Source material Block Start

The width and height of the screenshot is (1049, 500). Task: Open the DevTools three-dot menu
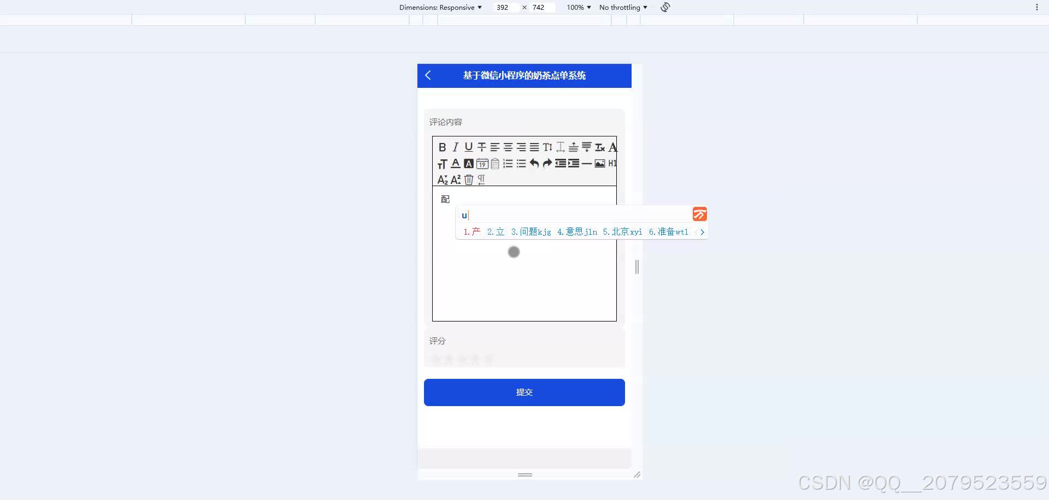1037,7

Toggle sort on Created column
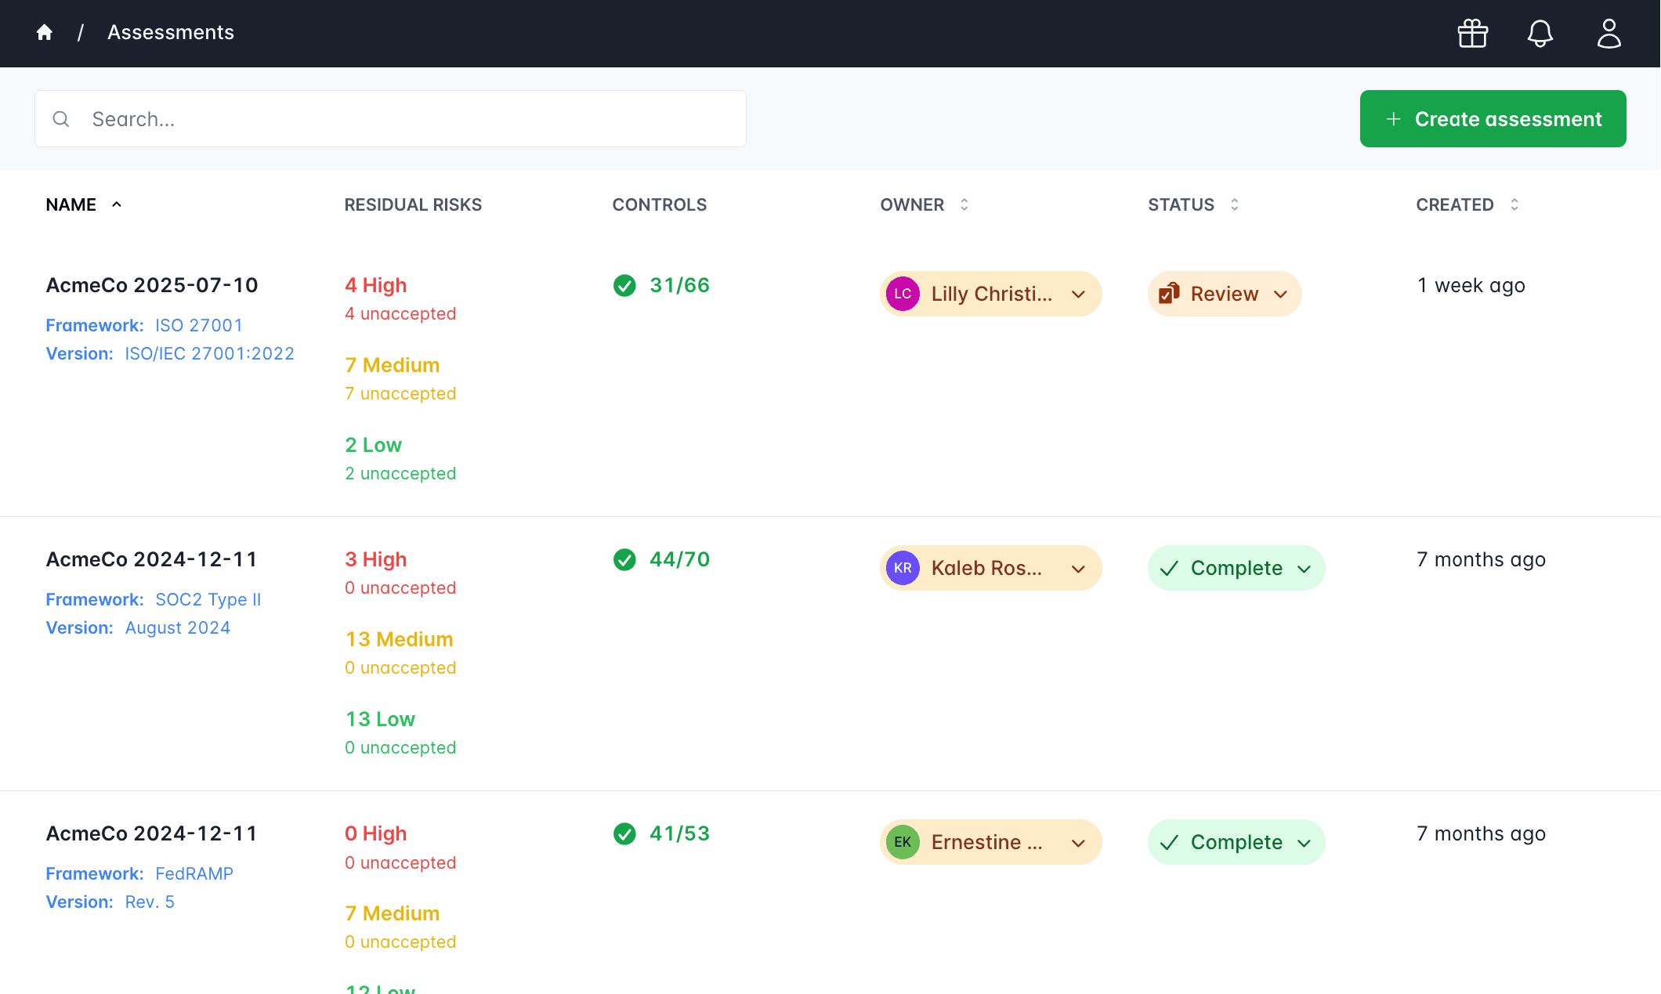(x=1514, y=204)
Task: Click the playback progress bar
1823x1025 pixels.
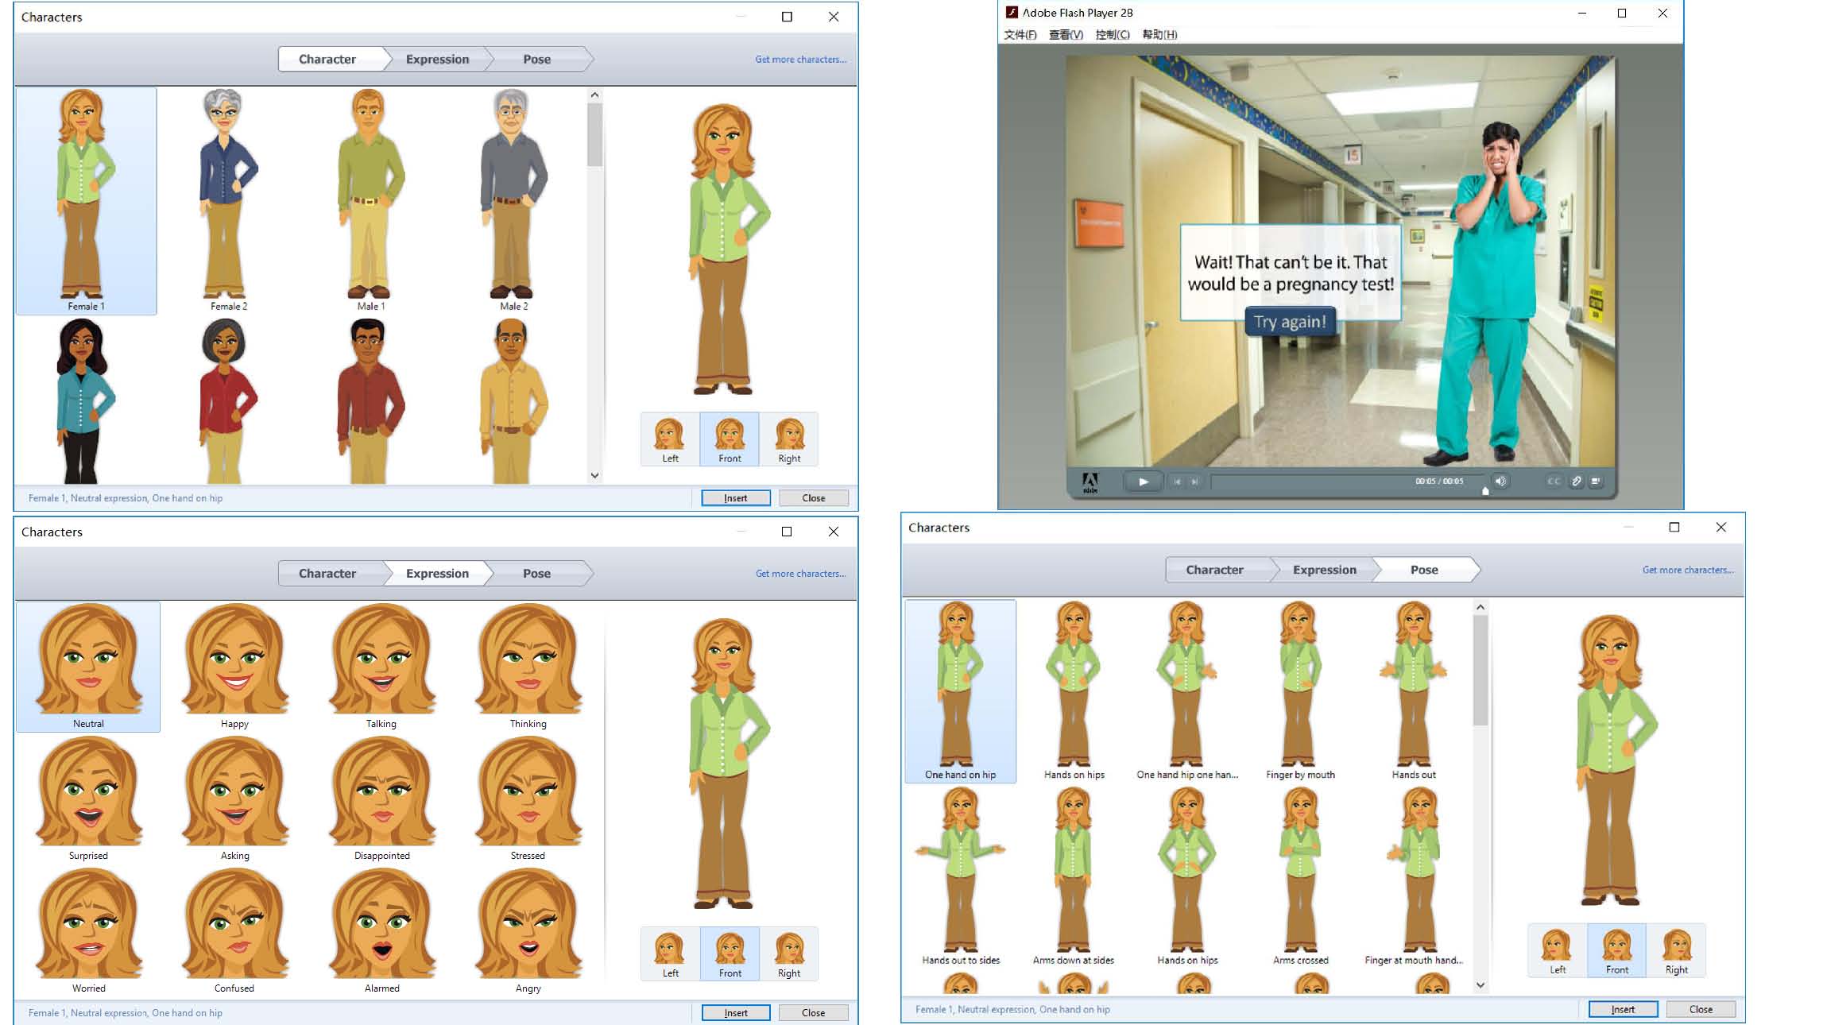Action: 1311,482
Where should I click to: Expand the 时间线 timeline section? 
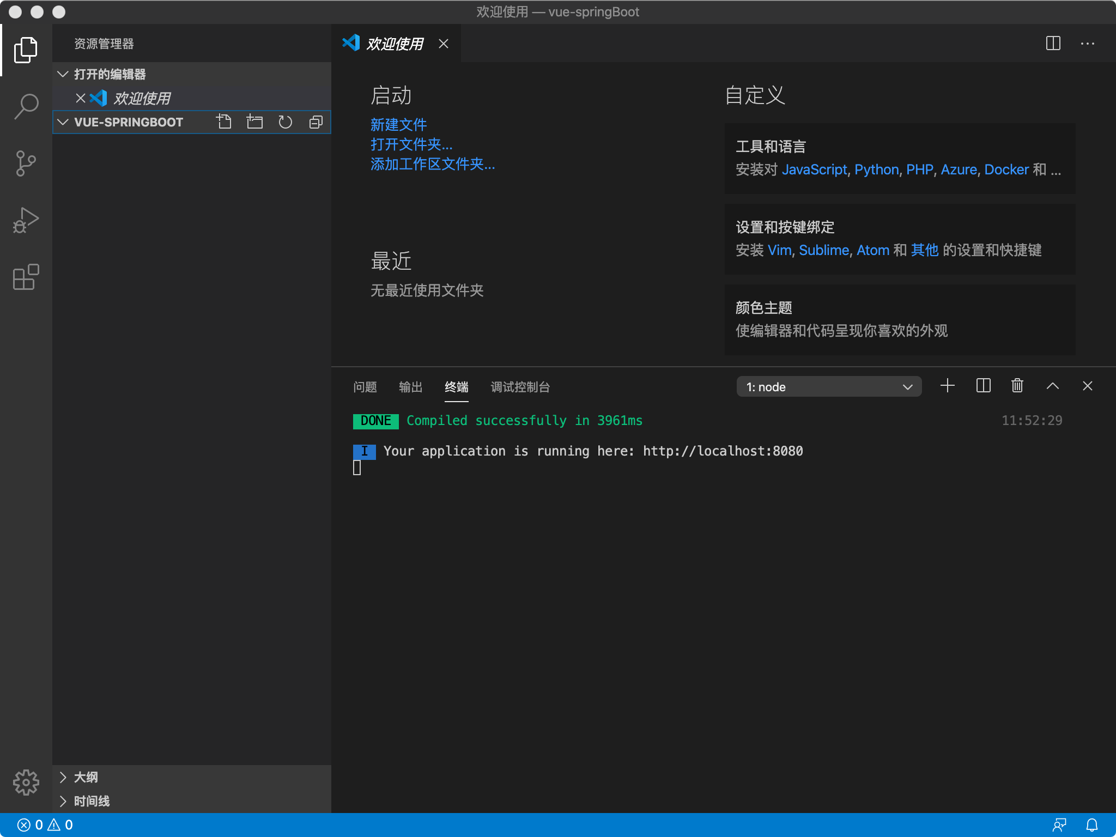[92, 801]
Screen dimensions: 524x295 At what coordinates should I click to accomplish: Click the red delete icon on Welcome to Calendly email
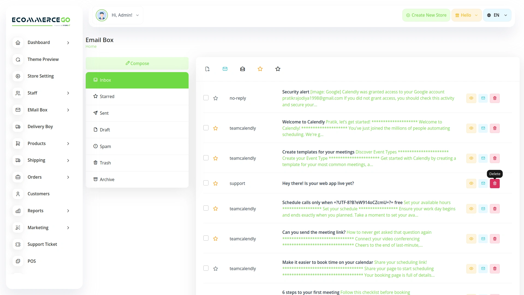495,128
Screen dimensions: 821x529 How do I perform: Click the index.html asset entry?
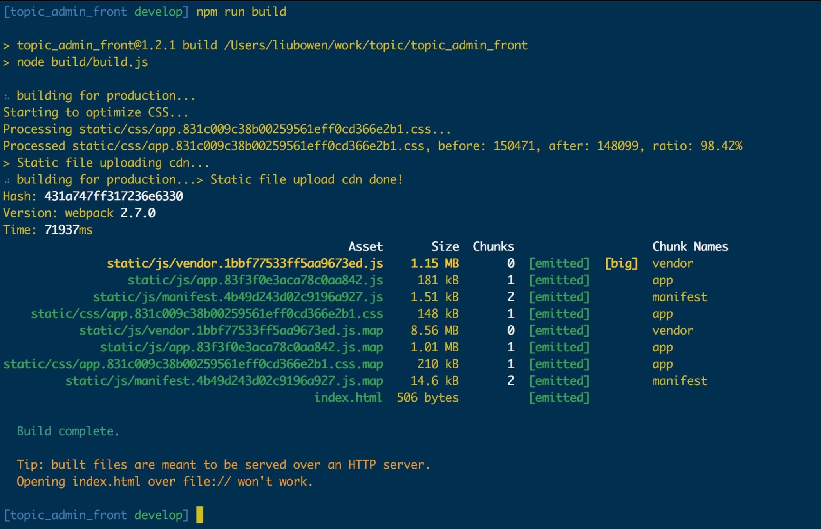click(348, 398)
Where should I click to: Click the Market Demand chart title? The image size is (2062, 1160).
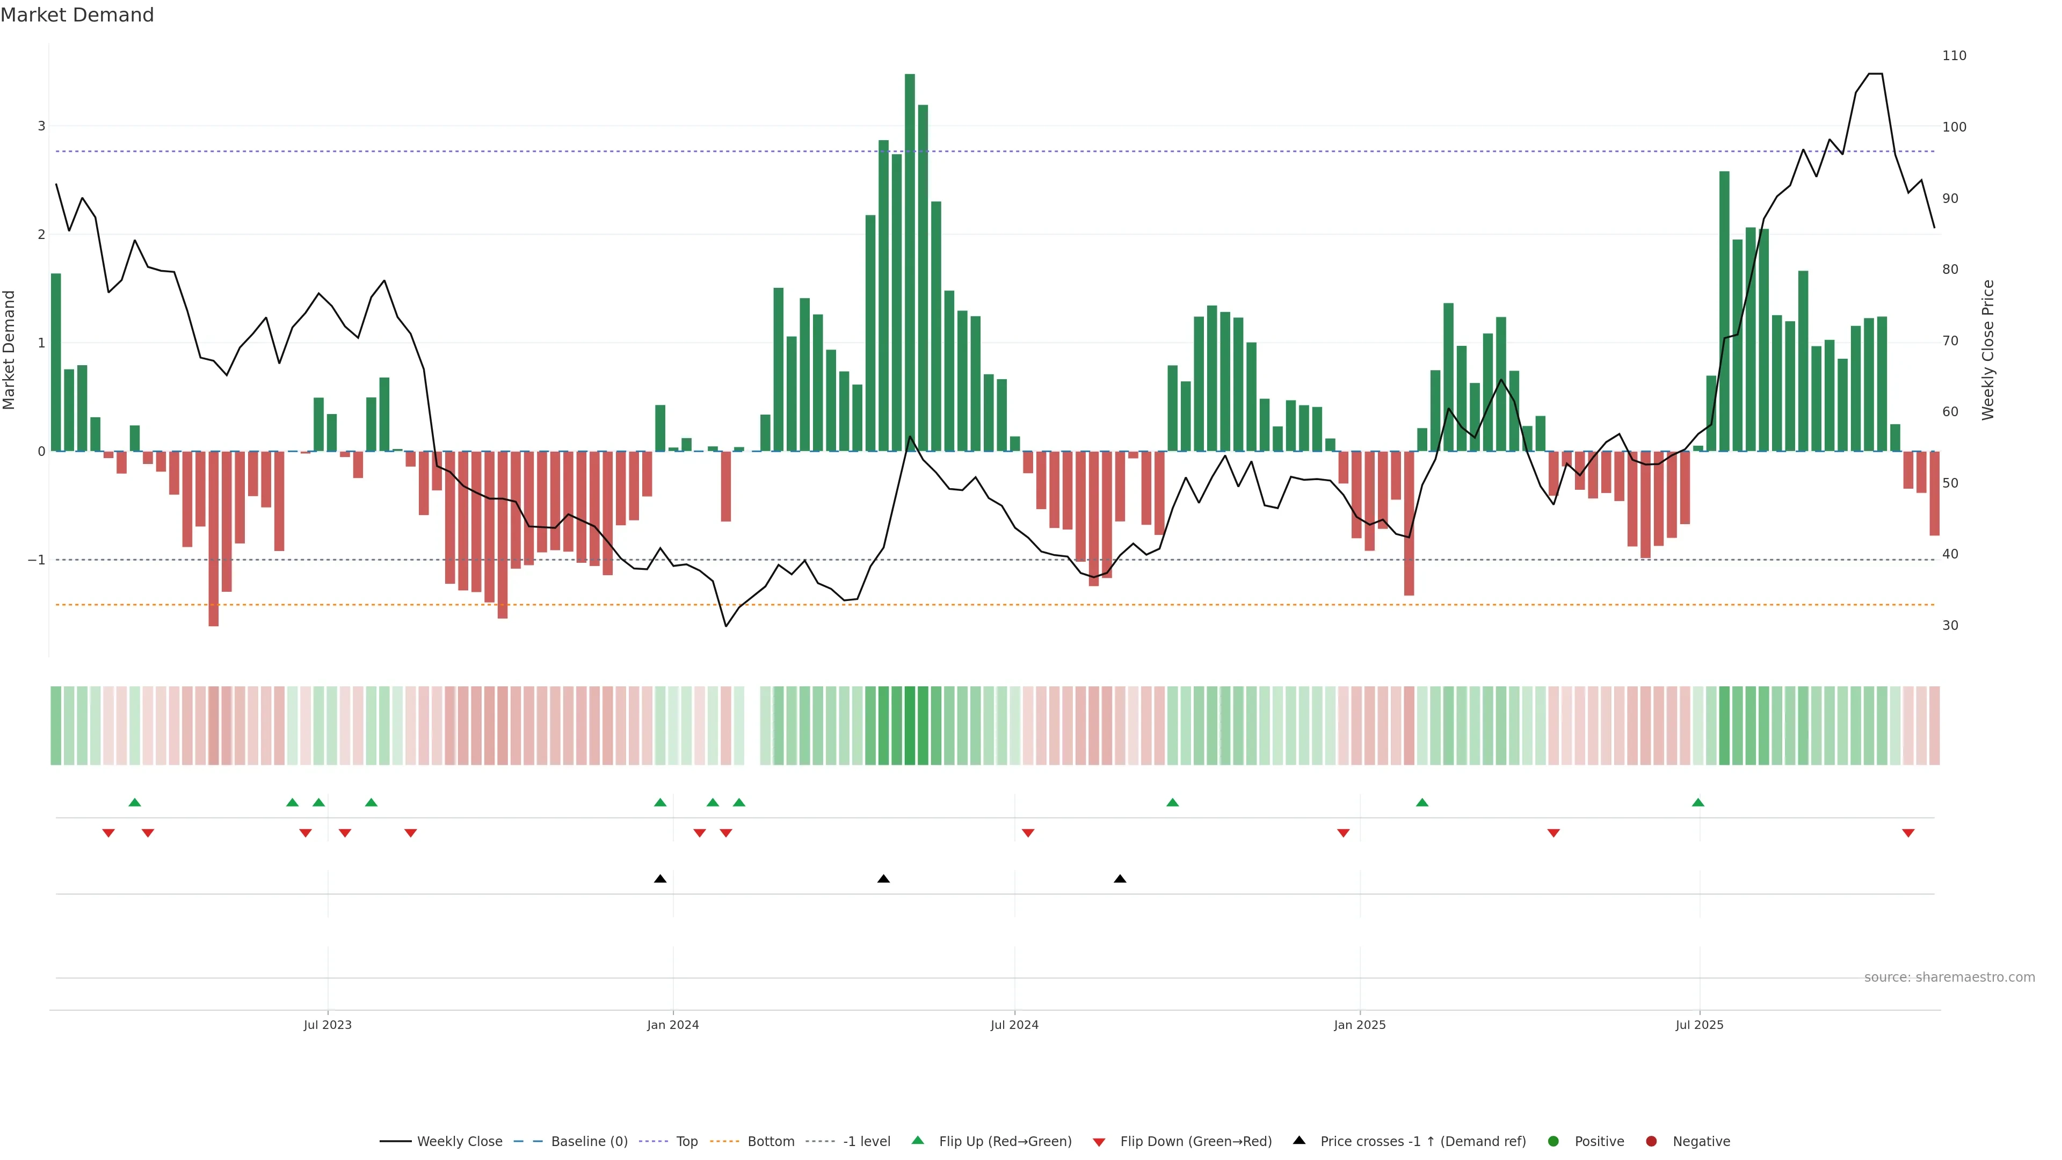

Source material Block End

Work to complete: Where an entry holds an image, drop the image and copy the remaining text exactly.

Result of the task:
The width and height of the screenshot is (1049, 500). Task: Open the DevTools three-dot menu
1037,7

Toggle sort on Created column
(x=1514, y=204)
Task: Click the playback progress bar
1823x1025 pixels.
Action: 1311,482
Where should I click to: Expand the 时间线 timeline section? 
[92, 801]
Screen dimensions: 524x295 At what coordinates should I click to accomplish: Click the red delete icon on Welcome to Calendly email
495,128
Screen dimensions: 821x529 How do I perform: Click the index.html asset entry?
click(348, 398)
Where should I click to: Click the Market Demand chart title? The image size is (2062, 1160).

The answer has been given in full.